Эти трое, несмотря на смертельную усталость, упорно продвигались дальше и дальше, подгоняемые страхом. Это был не страх перед бесконечным Болотом, и не страх перед москитами-могильщиками, это вообще не был страх перед кем-то или чем-то. Это был СТРАХ. Животный, всепоглощающий, лишающий воли и разума СТРАХ! Это было то, что называется отчаянием, безумным опустошением. Трое двигались вперёд, лишь подгоняемые инстинктом выживания, будто чувствуя спиной ненавидящий, горящий злобой и жаждущий смерти взгляд. Взгляд, которого не было.
А было… Дьявольщина… Знать бы, что это было! У этой адовой твари вообще не было глаз и не известно, чем вообще оно определяло своё местонахождение и обнаруживало окружающие предметы. Это Нечто, верно, выползло из самой преисподней, имея лишь одну цель — убивать. Это было воплощение самой неумолимой смерти. А та тощая старуха с косой, которую так любили раньше изображать, оказывалась в сравнении просто младенцем, агнцем, и, как знать, может, сама и стала первой жертвой этой твари.
Никто из троицы не решался заговорить об этом, поделиться мрачными ощущениями. Скорее, уже не было сил на пустобрех. Трое, не сговариваясь, продолжали монотонно переставлять ноги, осознавая, что остановка будет означать смерть. Смерть, которой не избежать, которая по капле будет выдавливать жизнь из корчащегося тела. Мучительную, кошмарную. Какой сгинул возле Грота Торец. Этот тип всегда был чересчур наглым и любопытным. Совал свой шнобель куда не следовало, всё стремился подмять, опустить, покуражиться. Отродясь не верил в приметы, не молился своим богам. Вот и получил три пуда счастья.

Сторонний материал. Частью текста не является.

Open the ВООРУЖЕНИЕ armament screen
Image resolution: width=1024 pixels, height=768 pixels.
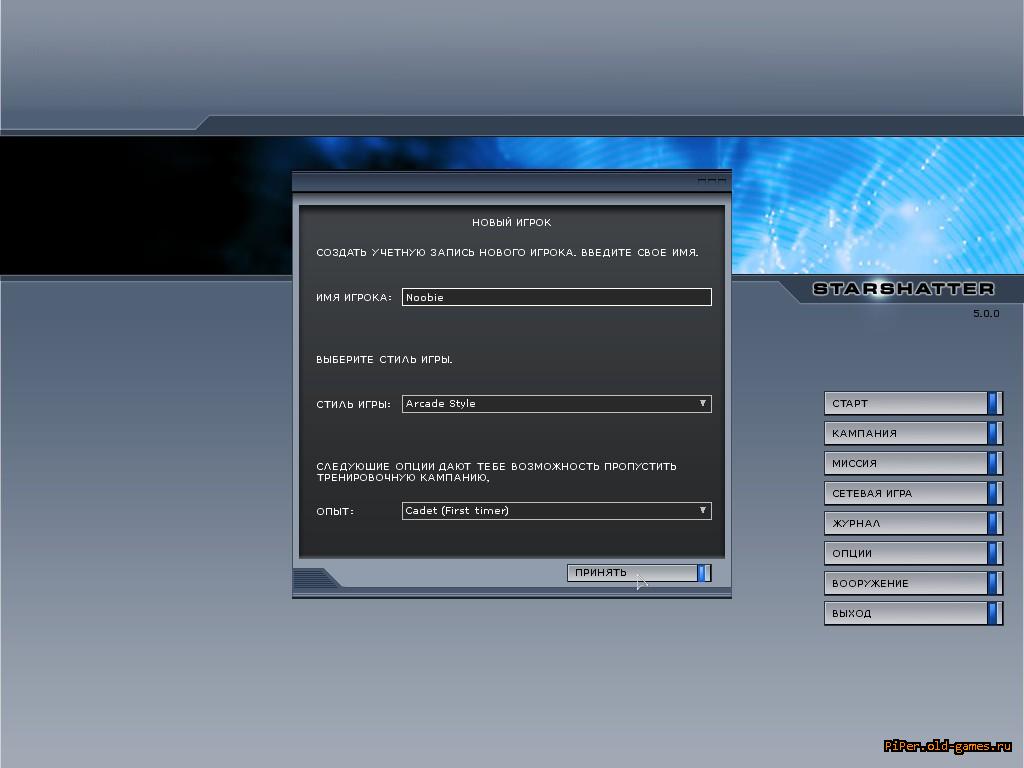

Они как раз только выбрались из треклятого Грота. Грязь стекала с них селевыми потоками, на лицах, превратившихся в чёрно-бурые маски, лишь светились глаза, красные от недосыпа и ядовитых пещерных испарений. Кашель доводил до рвоты, волосы были слипшимися от засохшей крови от неоднократных ударов головой о своды пещеры. Пальцы рук с трудом удерживали ягелевые самокрутки. Но паршивее всего было на душе. От осознания того, что все труды пошли прахом. Нет там ничего, в этом треклятом Гроте. По всему выходило, кто-то сюда добрался раньше и вынес всё под чистую. А ведь путешествие обещало быть коротким, приятным и богатым на бесценные находки. Те штуки, сиреневые цилиндры, о которых полушепотом говорил в таверне старый Кнюк, если, конечно, они существовали на самом деле, принесли бы неимоверное количество бабла. Можно было бы купаться в первоклассном випе до окончания своих дней, лапать красоток и бить кулаком в нос любого, кто неучтиво поклонился, переломившись лишь параллельно полу.
Осознание какой-то проклятости, полной бесполезности и никчёмности положенных усилий доводило каждого до исступления. Даже на обычные монотонные перебранки не было сил. Только тупая и смертельная усталость от многодневного блуждания в чреве Грота.
Пока все смаковали чистый свежий воздух, повалившись на мох, Торец, процедив что-то сквозь зубы, достал из своего вещмешка дозу нитроглюкококаина и отошёл, сославшись по нужде, в кривую расщелину, оскалившуюся остроконечными останцами правее и выше чернеющей пасти Грота. От этой расщелины тянуло каким-то необъяснимым беспокойством. Что-то неприятное и отталкивающее мерещилось в чёрном зеве скального распадка. И чего он туда попёрся?! Дурень хренов. Вечно находил себе приключения на свой беспокойный зад.